MRH at Tullamore

The project comprised a new Midland Regional Hospital at Tullamore and was originally commissioned in 1998 as a refurbishment of the existing 1940's Scott building which is a protected structure. At the early stage of design it was realised that the budget could be reallocated to facilitate the construction of a new hospital including the replacement of a recently completed theatre suite and Critical Care Unit Department which did not form part of the original brief.

The design aspiration was to bring natural light and ventilation to all possible aspects of the patient and staff experience and the hospital is therefore arranged around a series of courtyards which have been distinctively landscaped to facilitate orientation through the hospital.

The Hospital won the Best Health Building, RIAI Irish Architecture Awards 2009 and was highly commended in the UK Building Better Healthcare Awards, Best International Design 2008.

The new building is a 280 bed hospital, and accommodates a New Main entrance, Accident & Emergency, Radiology; Medical Records; Out-Patients; Rehabilitation; Renal Dialysis; Operating Theatres; Intensive Care Unit; Critical care Unit; Day Services; Critical Care Unit Department; Medical and Surgical Wards; Medical Oncology; Orthopaedics; Ear Nose Throat, Administration; On Call; Laboratories; Pharmacy; Mortuary; Energy Centre; stores and ancillary buildings along with the refurbishment of the existing Chapel which is a protected structure.

The new Hospital is set in a landscaped forecourt within easy walking distance of the town centre.
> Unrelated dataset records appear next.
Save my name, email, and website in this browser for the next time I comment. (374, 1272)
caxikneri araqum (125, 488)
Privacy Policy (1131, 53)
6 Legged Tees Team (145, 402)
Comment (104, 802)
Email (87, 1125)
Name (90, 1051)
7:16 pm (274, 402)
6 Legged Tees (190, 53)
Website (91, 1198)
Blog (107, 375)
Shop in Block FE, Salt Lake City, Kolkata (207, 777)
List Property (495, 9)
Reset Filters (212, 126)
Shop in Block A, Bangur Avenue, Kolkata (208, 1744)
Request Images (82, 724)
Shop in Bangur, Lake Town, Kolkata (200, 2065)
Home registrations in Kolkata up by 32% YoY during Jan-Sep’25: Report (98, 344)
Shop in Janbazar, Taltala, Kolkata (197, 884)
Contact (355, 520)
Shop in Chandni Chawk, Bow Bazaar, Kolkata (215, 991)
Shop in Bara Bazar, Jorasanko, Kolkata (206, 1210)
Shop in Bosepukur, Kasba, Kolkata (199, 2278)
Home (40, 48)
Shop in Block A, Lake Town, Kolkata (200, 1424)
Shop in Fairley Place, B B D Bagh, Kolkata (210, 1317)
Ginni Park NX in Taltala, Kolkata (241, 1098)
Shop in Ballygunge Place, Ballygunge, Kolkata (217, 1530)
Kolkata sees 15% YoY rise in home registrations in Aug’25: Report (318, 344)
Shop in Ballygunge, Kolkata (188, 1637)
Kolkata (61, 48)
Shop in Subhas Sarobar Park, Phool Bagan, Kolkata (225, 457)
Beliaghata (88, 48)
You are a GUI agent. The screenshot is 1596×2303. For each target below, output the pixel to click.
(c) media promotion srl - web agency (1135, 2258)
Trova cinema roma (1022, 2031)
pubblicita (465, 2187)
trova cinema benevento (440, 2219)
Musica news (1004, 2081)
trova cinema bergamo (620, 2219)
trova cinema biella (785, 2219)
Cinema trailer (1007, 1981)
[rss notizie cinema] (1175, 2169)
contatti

A boulevard of trees leads visitors to the main hospital entrance and to the public and staff car parks and a separate perimeter road is provided for service and emergency traffic which is deliberately segregated from public traffic on the site. The main entrance is signalled by a full height glazed screen immediately discernible upon entry to the site. It is flanked by the ward blocks which are clad in pre-cast reconstituted stone panels, punctuated by projecting bay windows serving the patient wards. The whole facade is composed under a wing structure which over sails the wards and the main entrance forecourt and delicately supports the glazed entrance canopy below.

The organic nature of hospital architecture is recognised with the inclusion of expansion zones to the east and south of the new hospital, facilitating incremental departmental or general expansion. The west and northern facades remain as permanent public frontages to the main approaches to the site.

Internally, the hospital is arranged around a hospital street which is divided by the triple height main entrance concourse. Subtle colour schemes and the use of natural materials serve to enhance a sense of calm upon arrival at the hospital.